I understand that rent is trying to solve the ‘long-term’ storage problem, but perhaps the promise of long-term storage itself is the problem. If the (implicit?) promise of long-term storage were removed, dApp developers would be forced to respond to that context by providing long-term storage themselves. In other words, they would have to write their smart contracts knowing that the data stored there had a lifetime. Instead of providing a rent mechanism, which seems wildly complicated (from a user perspective, not so much a developer perspective), perhaps a simple “old-data-will-be-evicted” policy would suffice.
If this were the case, the size of the chain data would stop growing at a certain point (all the blocks are full – new data is added to the head, old data falls off the tail).

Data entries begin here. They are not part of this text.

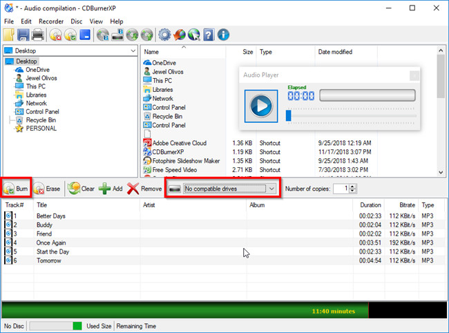This screenshot has width=449, height=333.
Task: Open the settings gear icon
Action: (x=164, y=35)
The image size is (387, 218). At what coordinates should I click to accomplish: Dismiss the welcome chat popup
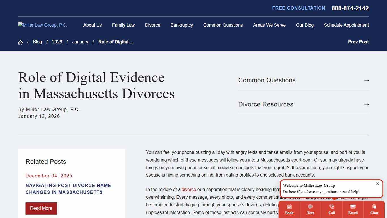coord(378,184)
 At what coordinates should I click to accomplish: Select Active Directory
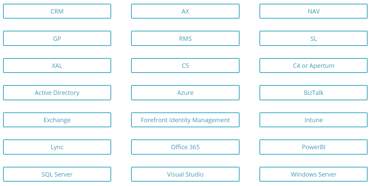click(x=57, y=92)
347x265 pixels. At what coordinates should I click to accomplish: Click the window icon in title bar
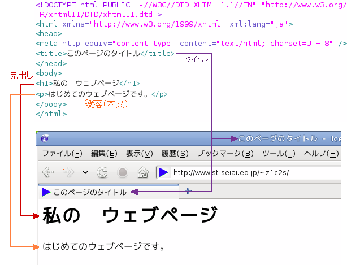[x=45, y=137]
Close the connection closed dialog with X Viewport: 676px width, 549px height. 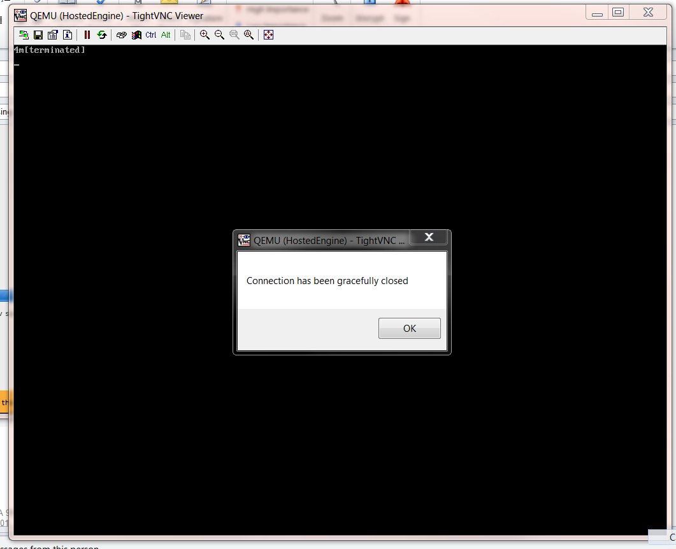[429, 237]
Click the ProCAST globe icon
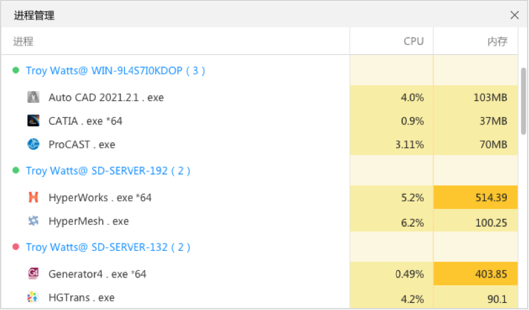This screenshot has height=310, width=529. pos(34,145)
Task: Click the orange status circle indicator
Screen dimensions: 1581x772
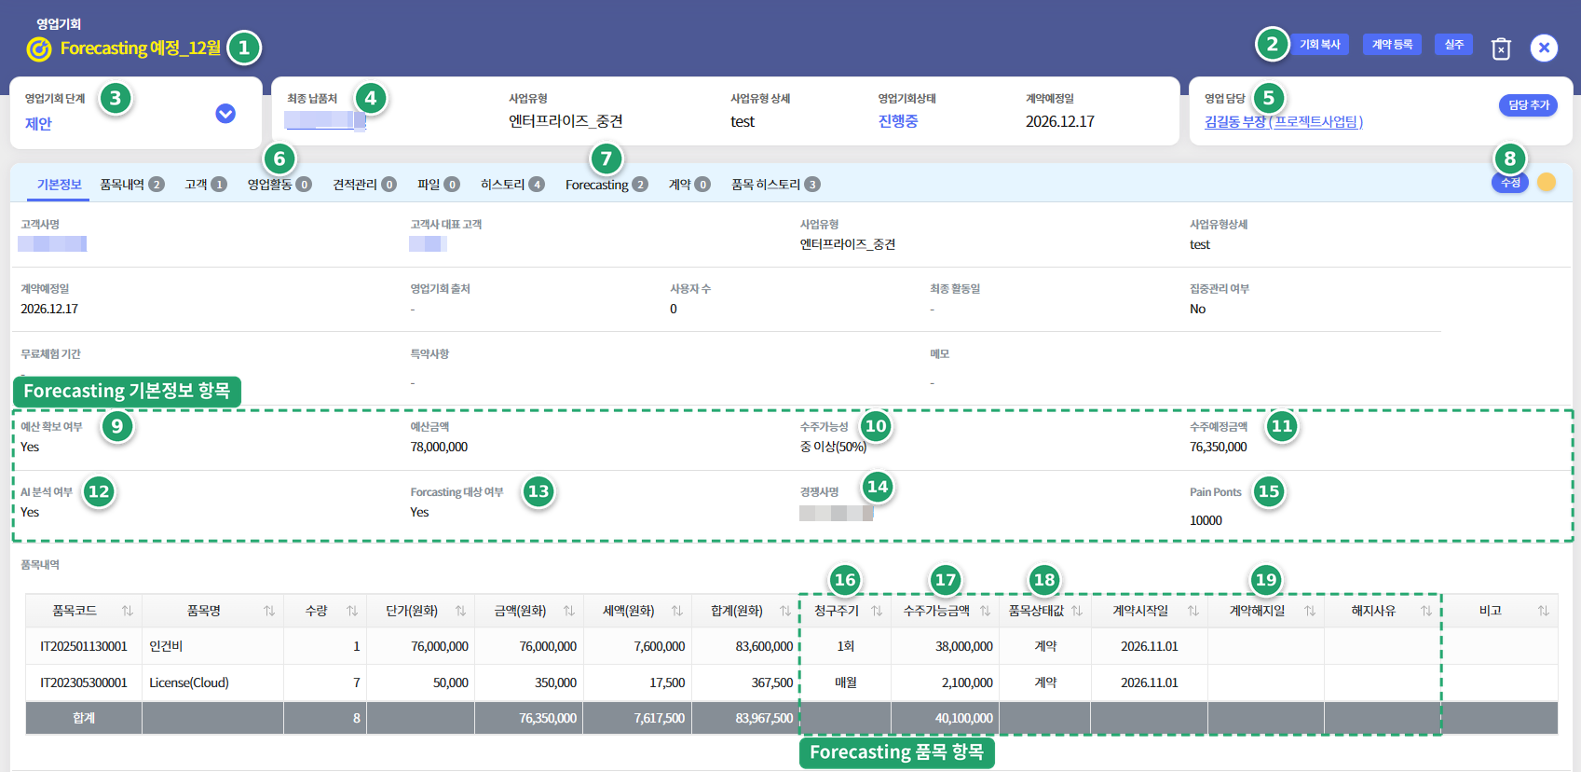Action: click(1547, 182)
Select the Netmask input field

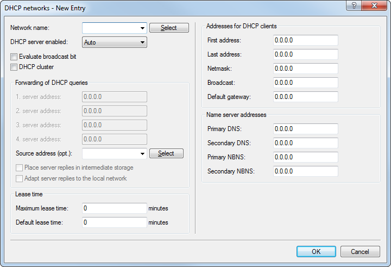pyautogui.click(x=305, y=69)
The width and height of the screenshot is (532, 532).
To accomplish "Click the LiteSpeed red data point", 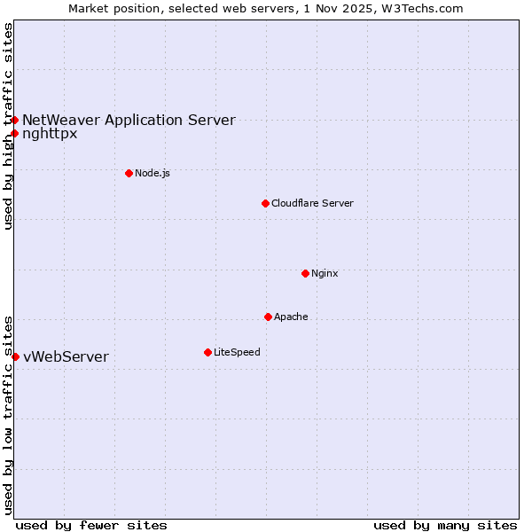I will click(x=207, y=352).
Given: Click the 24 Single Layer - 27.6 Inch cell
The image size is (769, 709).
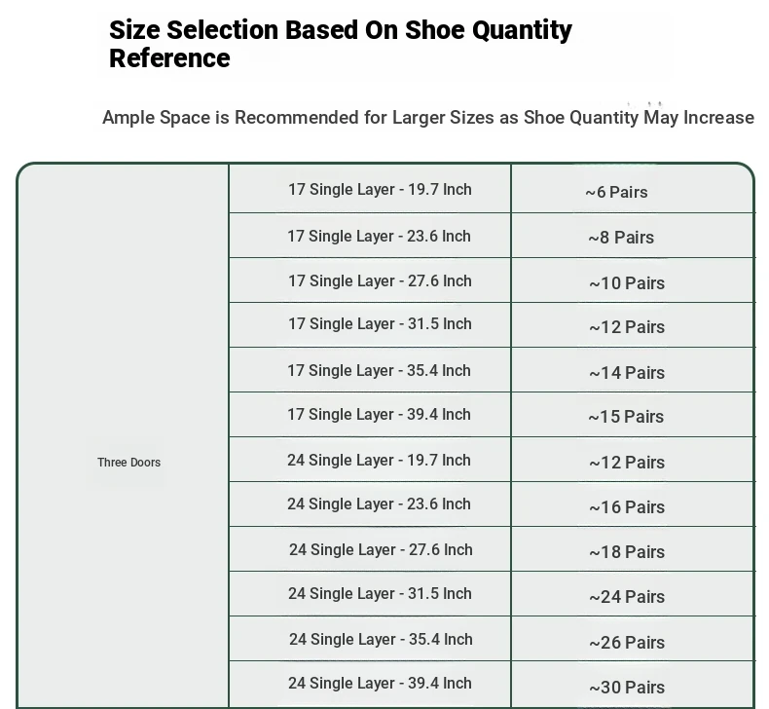Looking at the screenshot, I should click(370, 549).
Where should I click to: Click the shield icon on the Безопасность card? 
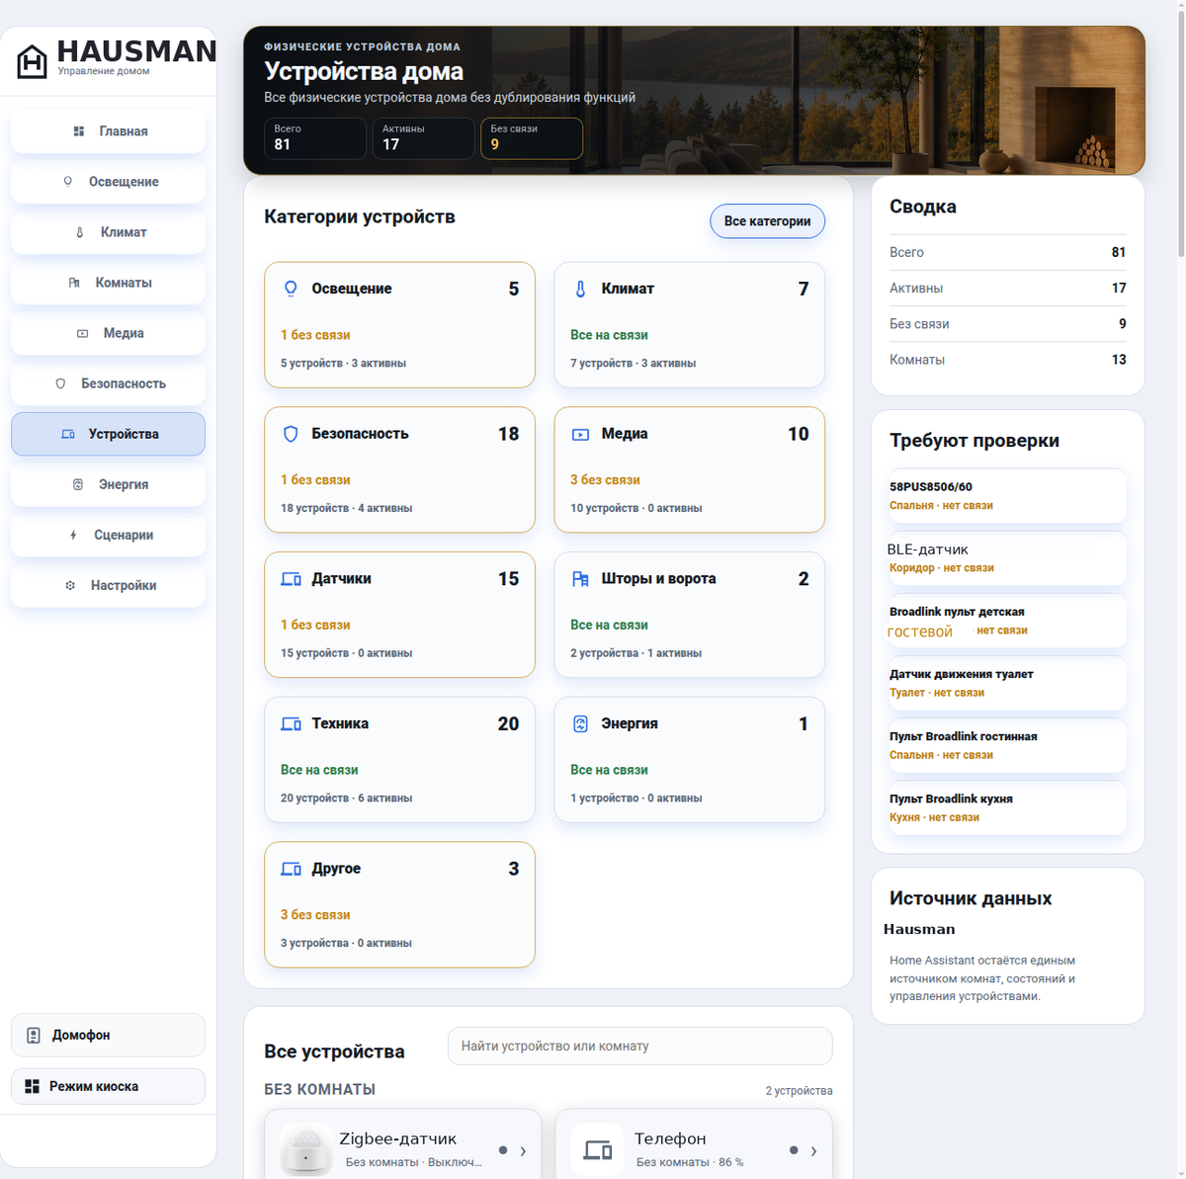[x=291, y=434]
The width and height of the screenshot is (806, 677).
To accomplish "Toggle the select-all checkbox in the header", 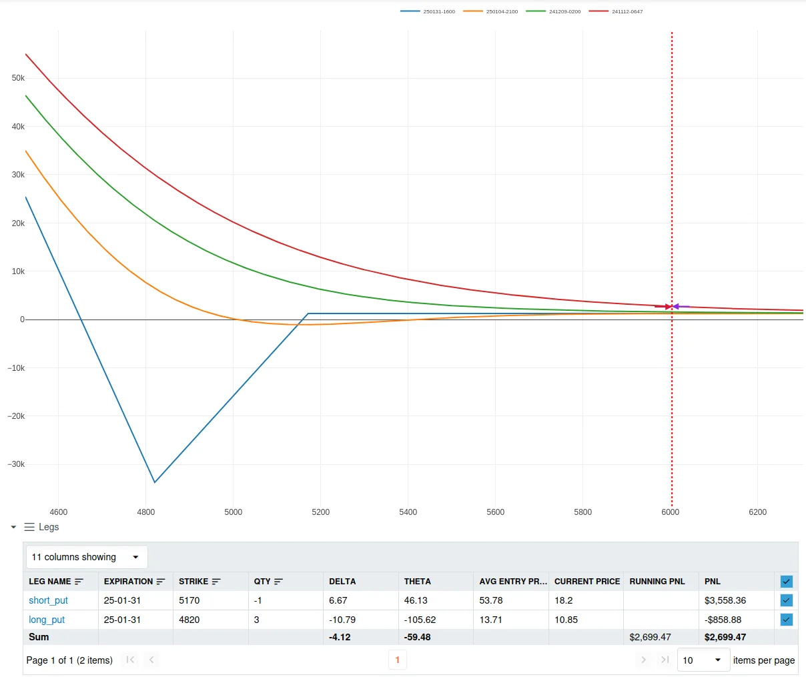I will [x=786, y=581].
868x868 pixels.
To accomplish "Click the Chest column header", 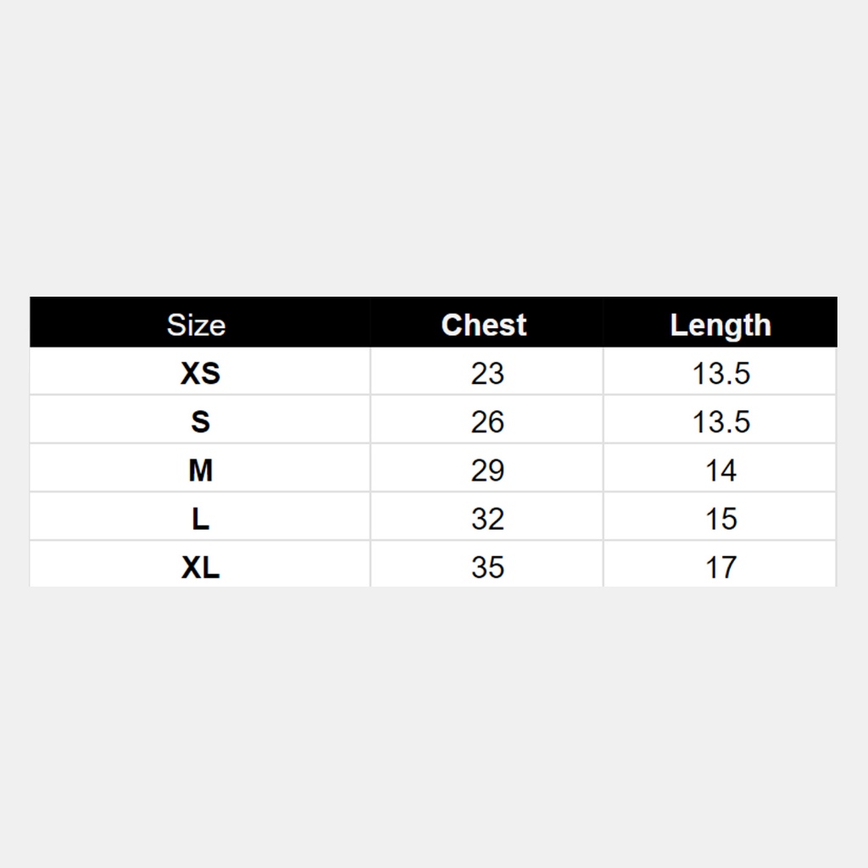I will (484, 325).
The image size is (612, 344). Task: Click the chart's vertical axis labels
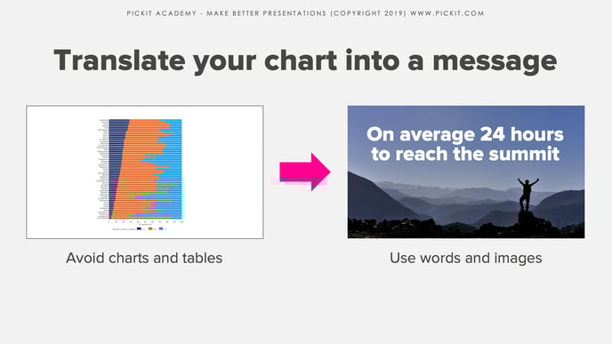[103, 169]
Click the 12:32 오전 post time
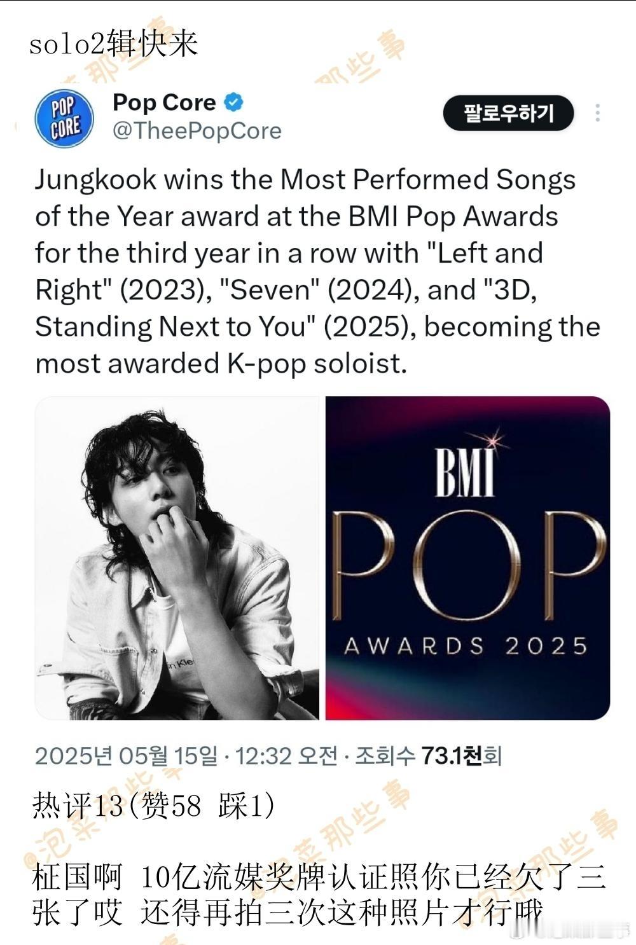 pos(286,756)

Perhaps it’s a less useful system, but at least it won’t suffer from a problem that I foresee if a rent model prevails. My concern is that, over time, under a rent model, the entire chain will become “pay-to-play” making usage by those with lower resources more and more out of reach. This will create two sets of participants (haves and have-nots), which will kill any chance of building systems that maximize benefit for each individual and all participants at the same time (perato-optimal systems).
Yes – it’s likely I don’t know what I’m talking about, but I haven’t seen anyone else ask, so I thought I would.
Were alternatives to the rent model discussed and rejected? Or was the rent model the only alternative suggested to solve the ‘data is growing too fast’ problem? Are there other ideas to solve the problem?